Interesting ideas and suggestions about the ever present climate criss. (Really long article)
Warming to the Inconvenient Facts
Michael Grunwald
July 23, 2006
Global warming is having its moment in the sun. The climate crisis is on "60 Minutes" and in Tom Brokaw's new documentary, on the cover of Time and Newsweek, and in Al Gore's new movie and best-selling book. But while polls show that most Americans now believe that global warming is real and significantly manmade -- in 100-degree Washington last week, it felt more real than ever -- they are much less concerned about the issue than non-Americans, and much less willing to support dramatic action to address it.
The problem is, most scientists now believe dramatic action is necessary to prevent a climate catastrophe. They warn that unless humans can reduce greenhouse gas emissions by 70 percent, global warming could threaten the habitability of the earth.
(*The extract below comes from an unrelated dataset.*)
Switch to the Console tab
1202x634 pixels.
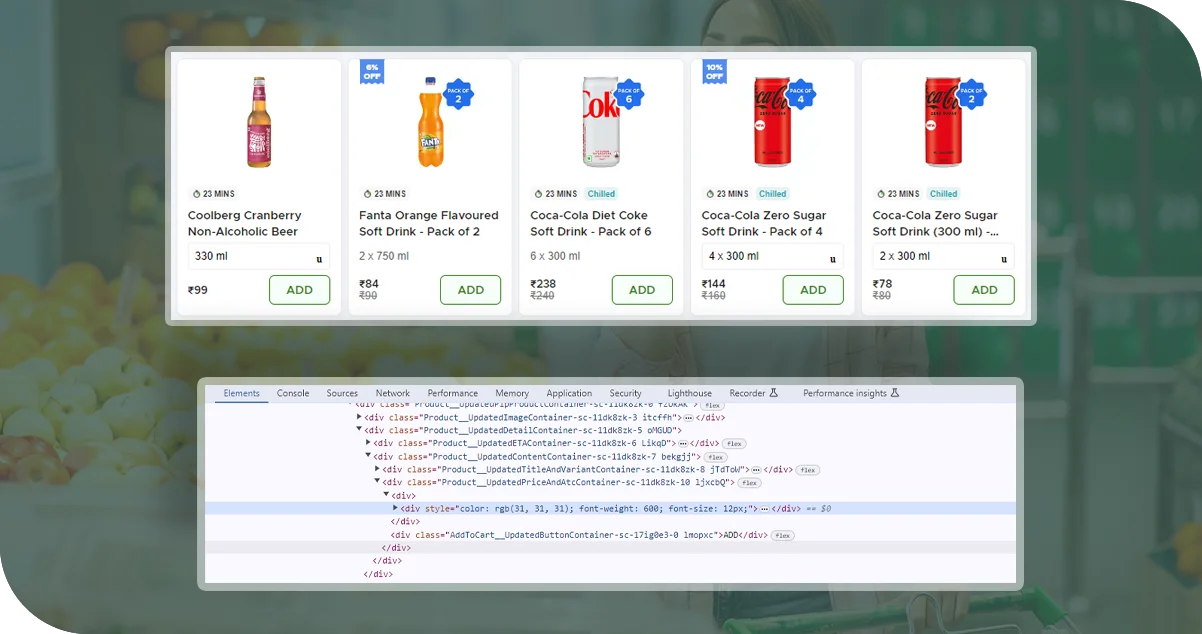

That's the inconvenient part of "An Inconvenient Truth." And when Gore's critics complain that such drastic reductions would require an assault on our way of life, they're telling the truth, too.
But what if Americans decided that such changes truly were necessary?
If our get-serious rhetoric on climate change were to be more than a new form of low-carbon emissions, we would have to change not only the way we live and the way we drive, but the way we think about political issues. And not only the politics of energy and the environment. If the scientists are right about an apocalyptic future of floods, droughts, dead coral reefs, rising sea levels and advancing deserts, global warming is an existential threat that should affect our approach to just about every issue. To take it seriously, we would have to change the way we think about transportation, agriculture, development, water resources, natural disasters, foreign relations and more.
It is possible to imagine a climate-conscious politics that would stretch far beyond the modest carbon reductions we rejected in the Kyoto Protocol, a politics where a policy's atmospheric costs would be evaluated along with its fiscal costs, a politics of inconvenient truths. In fact, the path to that politics is already starting to emerge, with talk inside the Beltway and action outside it.
President Bush recently decided to overturn decades of bipartisan U.S. policy by cooperating with Russia on nuclear energy issues. "We need alternatives to hydrocarbons," his assistant energy secretary explained.
Bush is no climate convert; he's more concerned with enlisting Russia's support against Iran and promoting America's nuclear industry. But it's notable how his administration made its case. Nuclear power is problematic in many ways, but it doesn't contribute to the greenhouse effect, so its supporters now make greenhouse arguments. Similarly, the sugar industry now defends its controversial price supports from the government by noting that its cane can be converted into ethanol. And the Army Corps of Engineers defends questionable navigation projects that ravage rivers to ease the way for a few barges by bragging about how many gas-guzzling trucks each barge takes off the road. Come 2008, when presidential candidates start pandering about corn ethanol in Iowa, they'll surely say they're trying to save the Earth.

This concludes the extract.